February 26th, 2014
For most Americans the crisis is over. For the people of Syria, war rages on and the fight for survival continues.
According to The Daily Mail, over 120,000 people are without food, water, medicine and essential services in Syria’s capital city of Damascus. Many are starving to death. Humanitarian aid has been slow to come amid complications with Syrian leadership, continued fighting in the country and the sheer size of the population requiring assistance.
This is what it looks like when a country’s entire infrastructure is completely destroyed and its safety nets fall apart.
People searching for resources as far as the eye can see…
Hundreds of men, women and children fight to get to the front of the queue as a refugee camp in Damascus receives food parcels after being cut off for months.
Today the United Nations Relief and Works Agency (UNRWA) called on rebel forces and Al-Assad’s troops alike to allow ‘safe and unhindered humanitarian access’ to thousands of civilians in Yarmouk, a Palestinian district in the Syrian capital.
Yarmouk has seen some of the worst fighting in the capital, leading to severe food shortages and widespread hunger.

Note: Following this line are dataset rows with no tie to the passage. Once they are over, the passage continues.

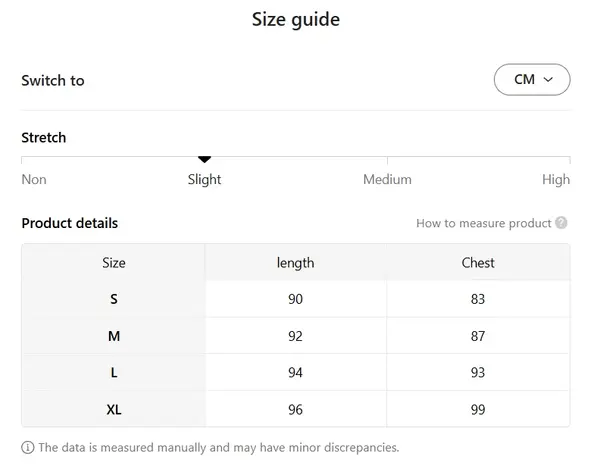Click the Size column header
The width and height of the screenshot is (600, 472).
point(114,263)
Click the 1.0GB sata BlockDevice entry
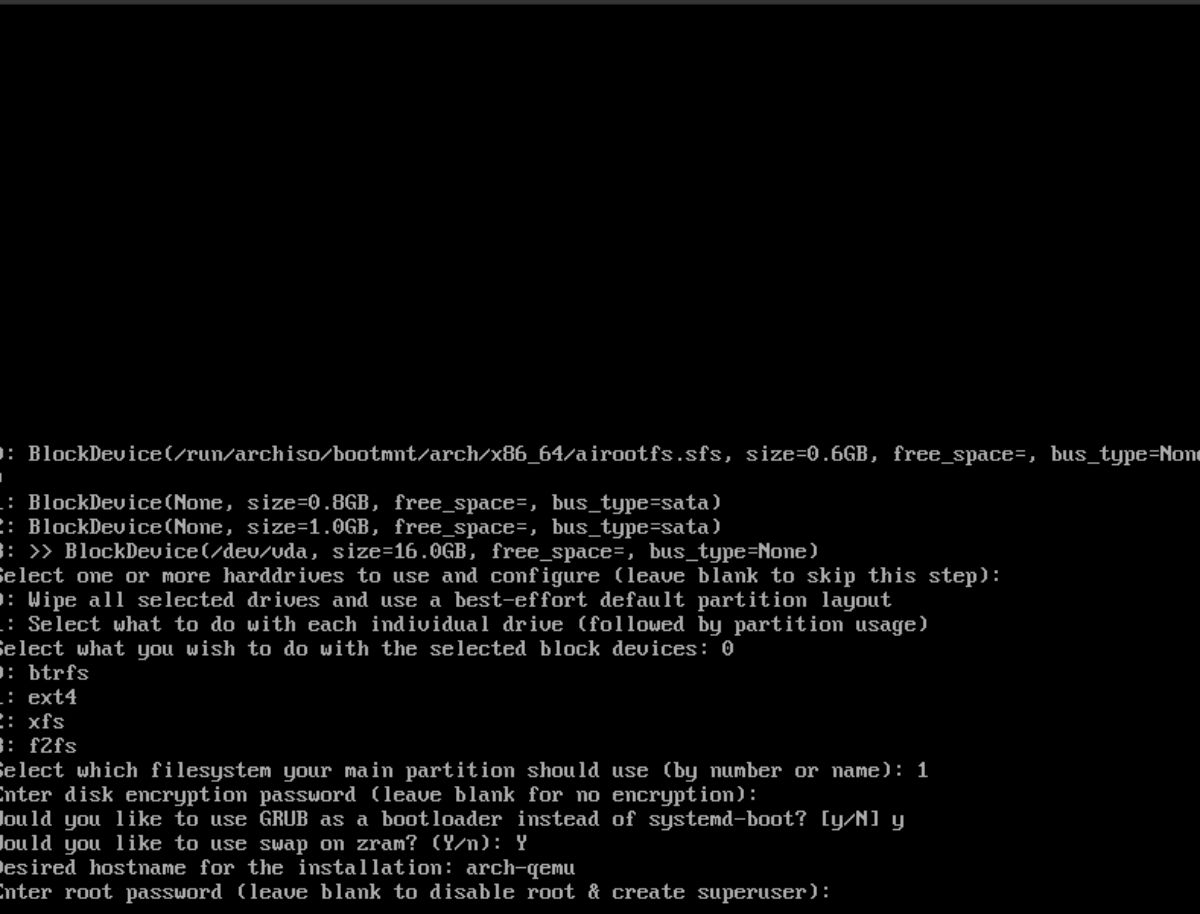The width and height of the screenshot is (1200, 914). [360, 527]
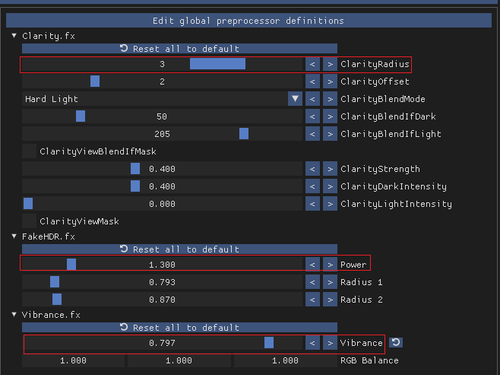
Task: Reset all Clarity.fx settings to default
Action: pyautogui.click(x=180, y=49)

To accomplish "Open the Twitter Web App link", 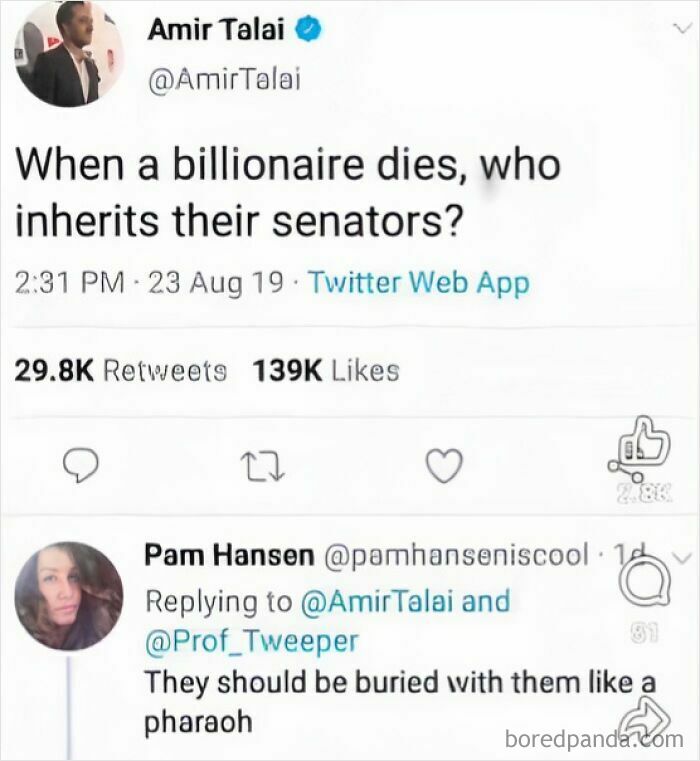I will (418, 283).
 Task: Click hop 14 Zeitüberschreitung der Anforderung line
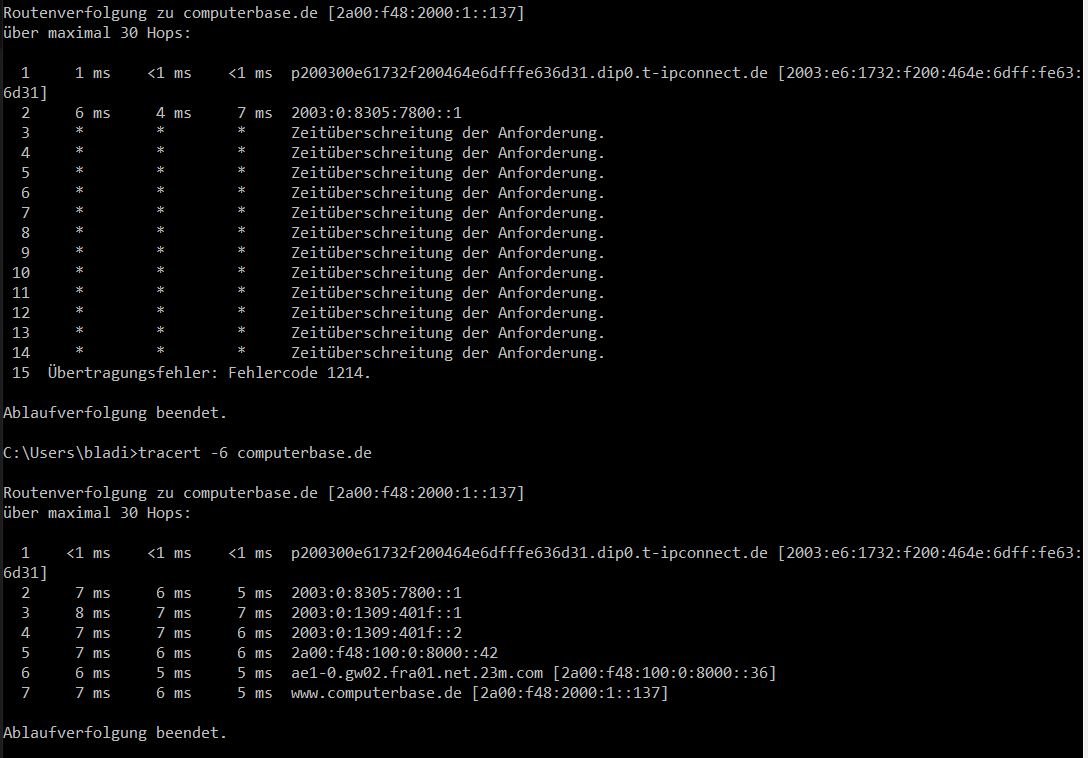point(448,353)
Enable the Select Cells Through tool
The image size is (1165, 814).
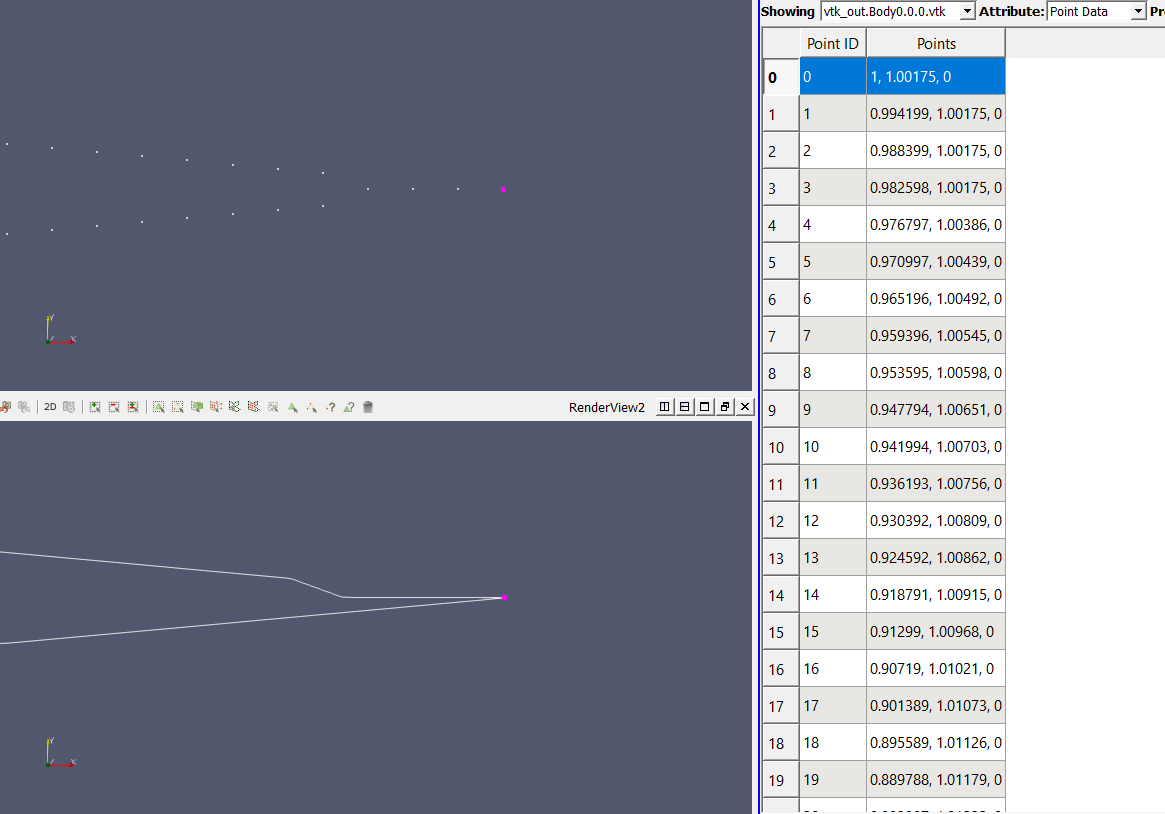[x=197, y=407]
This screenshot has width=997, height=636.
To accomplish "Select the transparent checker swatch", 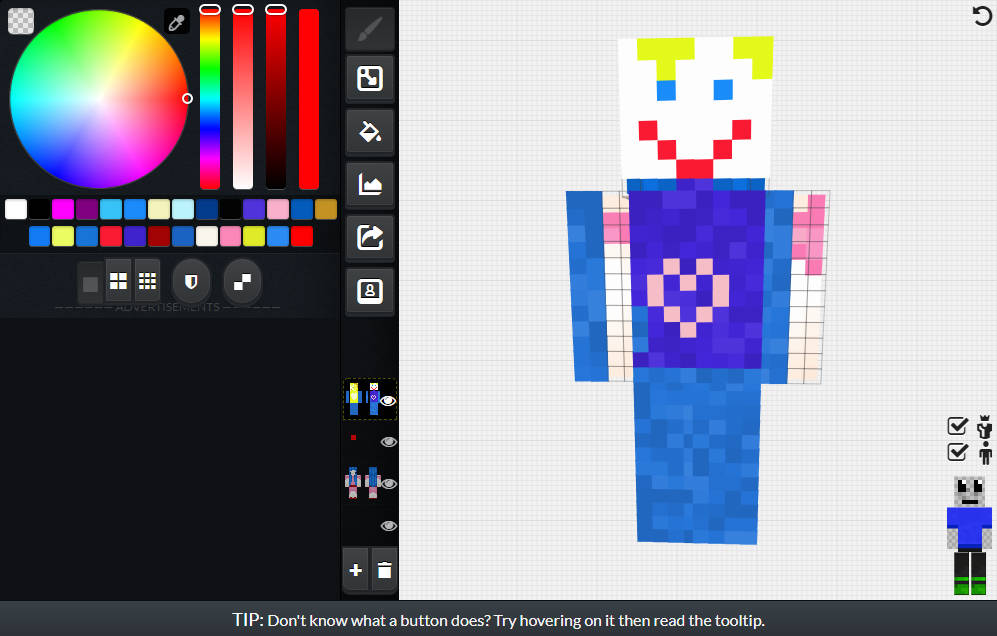I will point(20,21).
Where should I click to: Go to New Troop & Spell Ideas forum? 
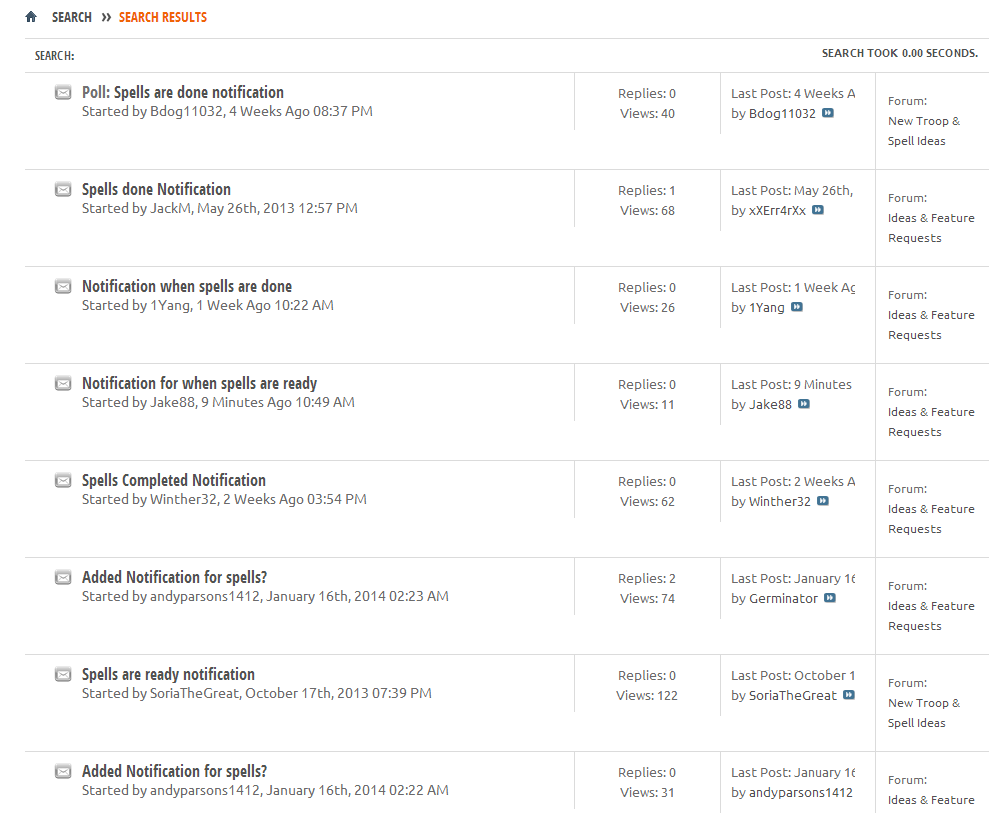923,131
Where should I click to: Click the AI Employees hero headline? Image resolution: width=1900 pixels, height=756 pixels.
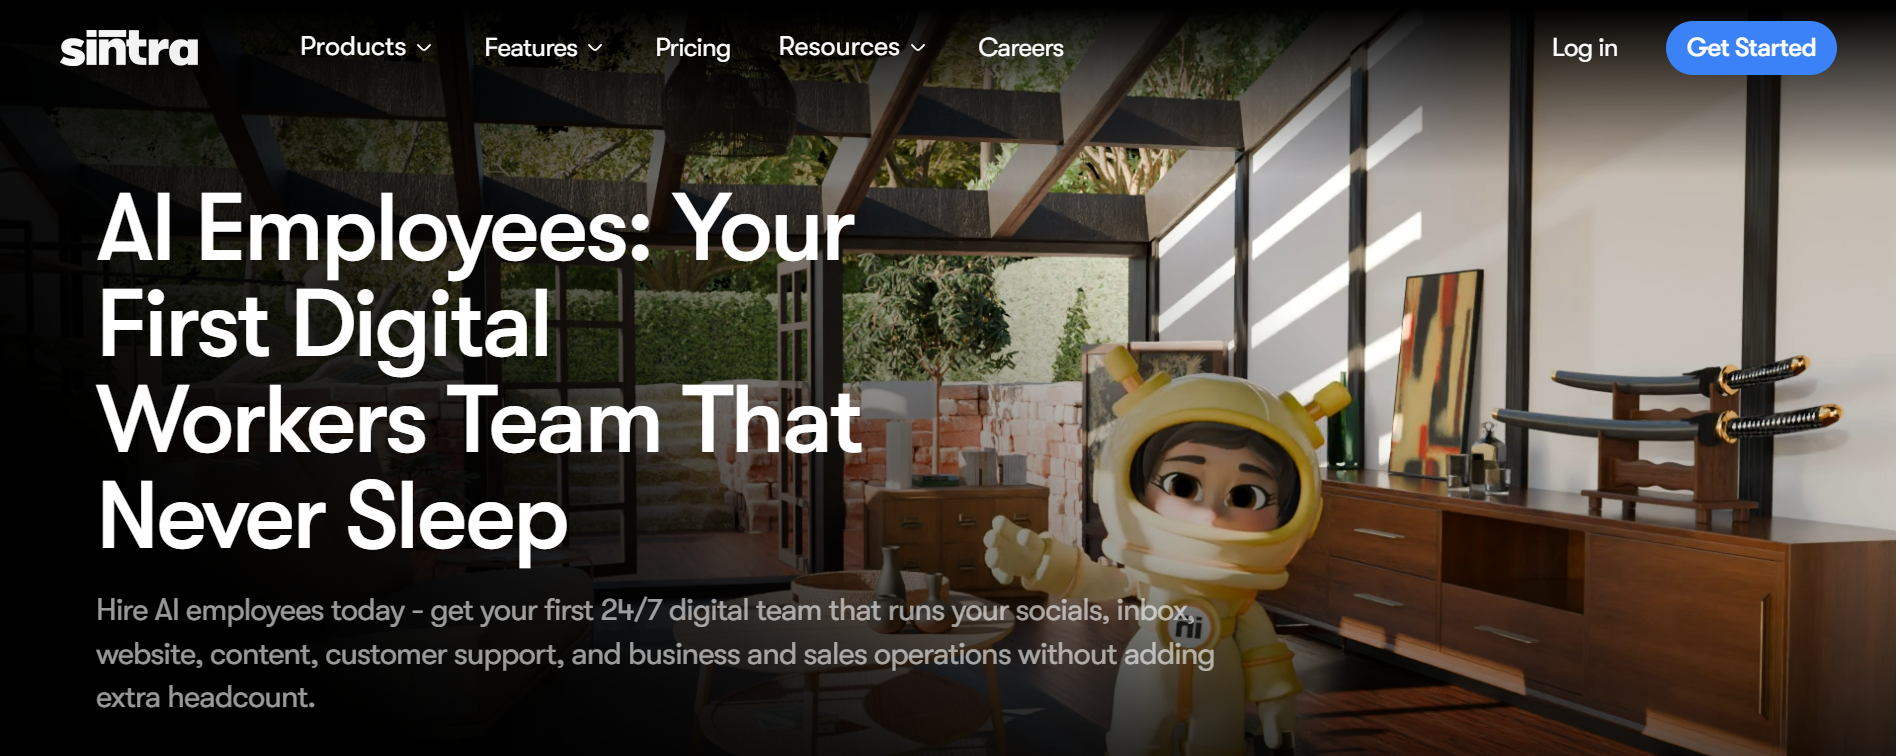click(480, 373)
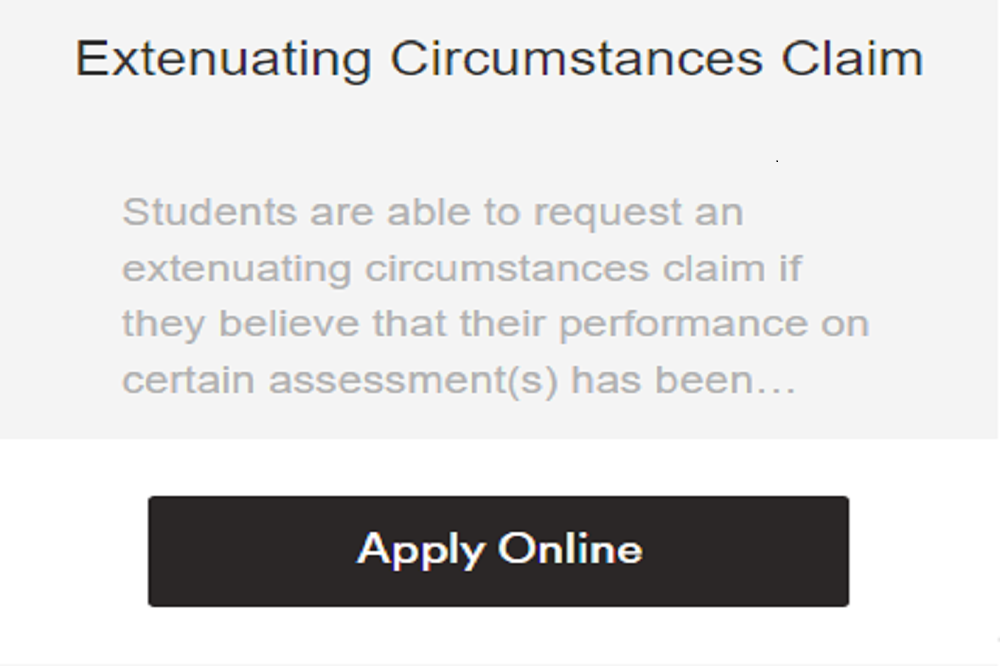
Task: Click the description paragraph text
Action: click(x=495, y=296)
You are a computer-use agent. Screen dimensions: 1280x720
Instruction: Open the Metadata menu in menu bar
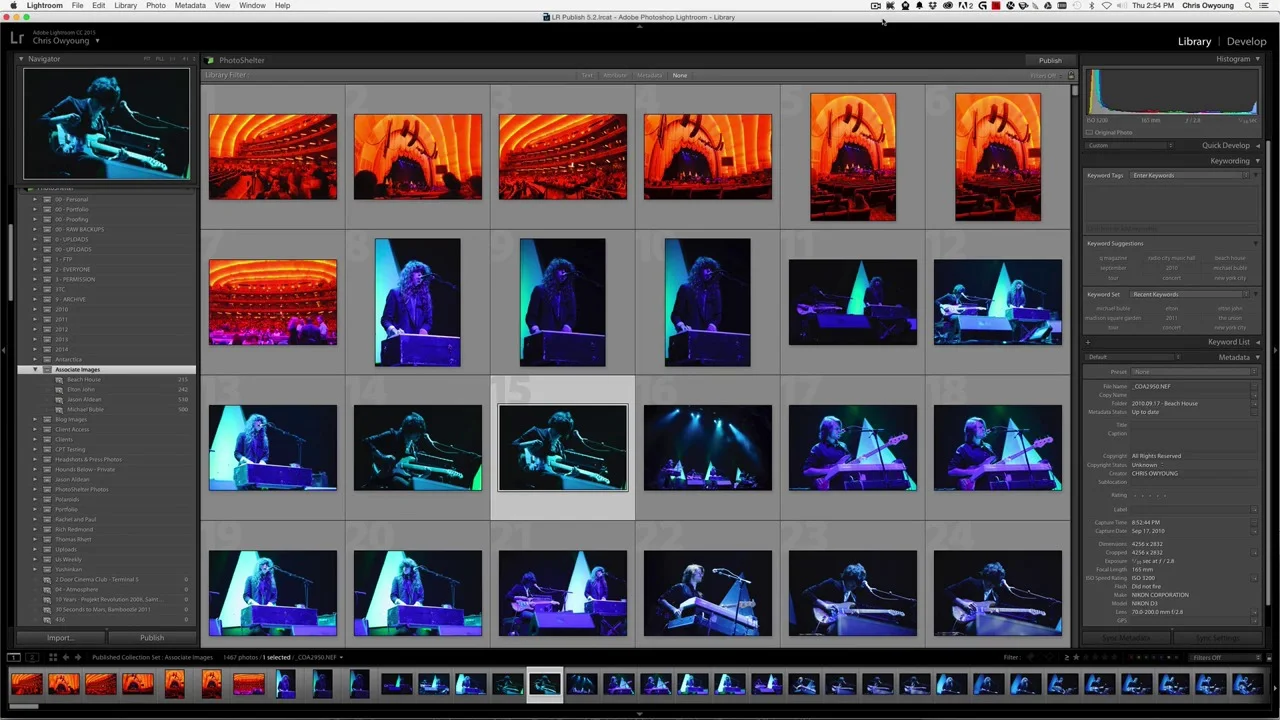189,5
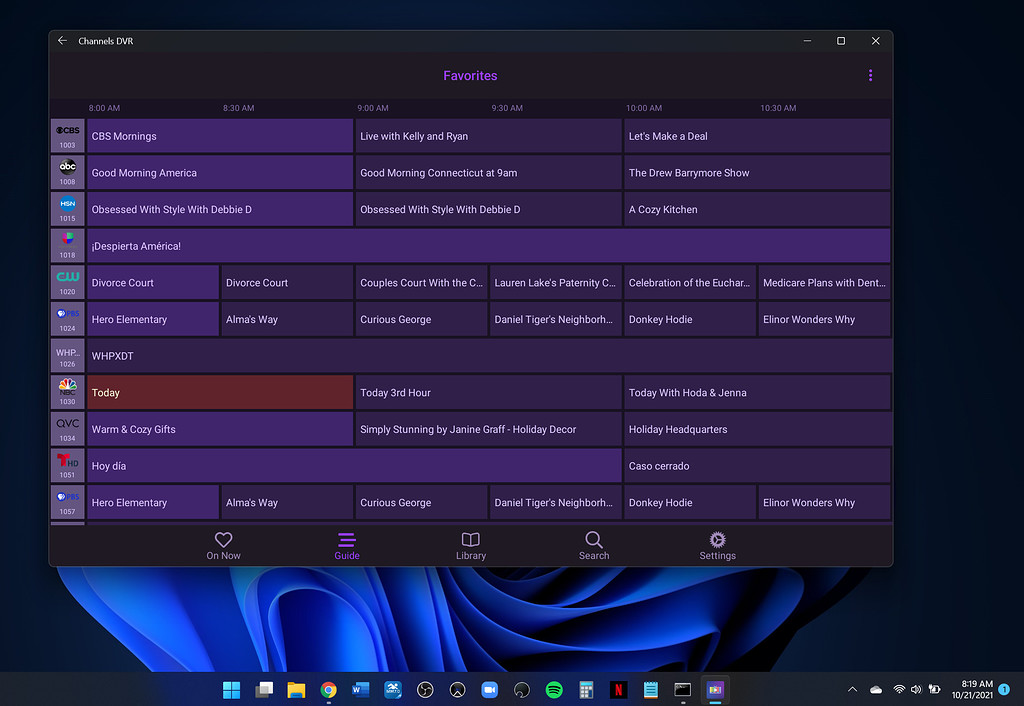Launch Netflix from the taskbar
This screenshot has height=706, width=1024.
coord(618,689)
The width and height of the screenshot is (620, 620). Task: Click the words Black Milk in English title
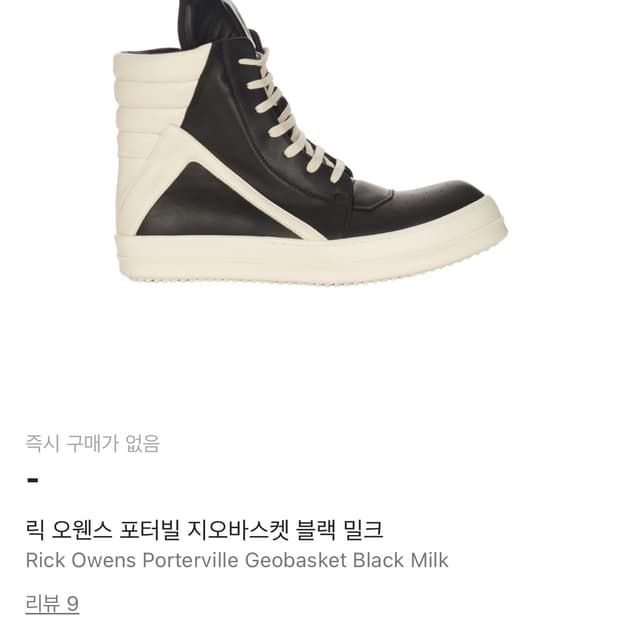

‘The images are at once epic and personal. Row upon row of gaunt faces, serried ranks of grimy, raged figures; the delicate, hunger-ravaged features of children waiting in line for an UNRWA food parcel; the face of a mother creased in grief for a deceased child; tears of joy as a father is reunited with a long-lost daughter.
‘These are the vignettes of inhumanity that have become the regular fare of nightly news bulletins. They are UNRWA’s daily reality.’
Video: “The Devastation is Unbelievable”
The people coming from within Yarmouk appear suddenly near this distribution point. It’s like the appearance of ghosts.
These are people that have been trapped in a situation not only without food, medicines, clean water, all the basics… but also probably completely subjected to fear because there was fierce fighting going all along.
The devastation is unbelievable.
We’ve often discussed what James Rawles refers to as the golden horde – a mass gathering and/or exodus of people searching for resources in the aftermath of a mega-disaster.
The people of Syria have seen everything from supply lines to utility access completely cut. Some have lost their homes as a result of bombings.
While we certainly can’t prepare contingency plans for every possible scenario, a well developed preparedness plan can go a long way. It should include everything from supply stockpiling and self defense, to evacuation plans and secondary living arrangements.
As we’ve seen with disasters here in the United States, within 72 hours of an emergency event the majority of people will run out of food. The Federal Emergency Management Agency is often overwhelmed in limited-scope disasters like hurricanes. Can you imagine the severity of the crisis if it was a region- or nation-wide collapse of infrastructure?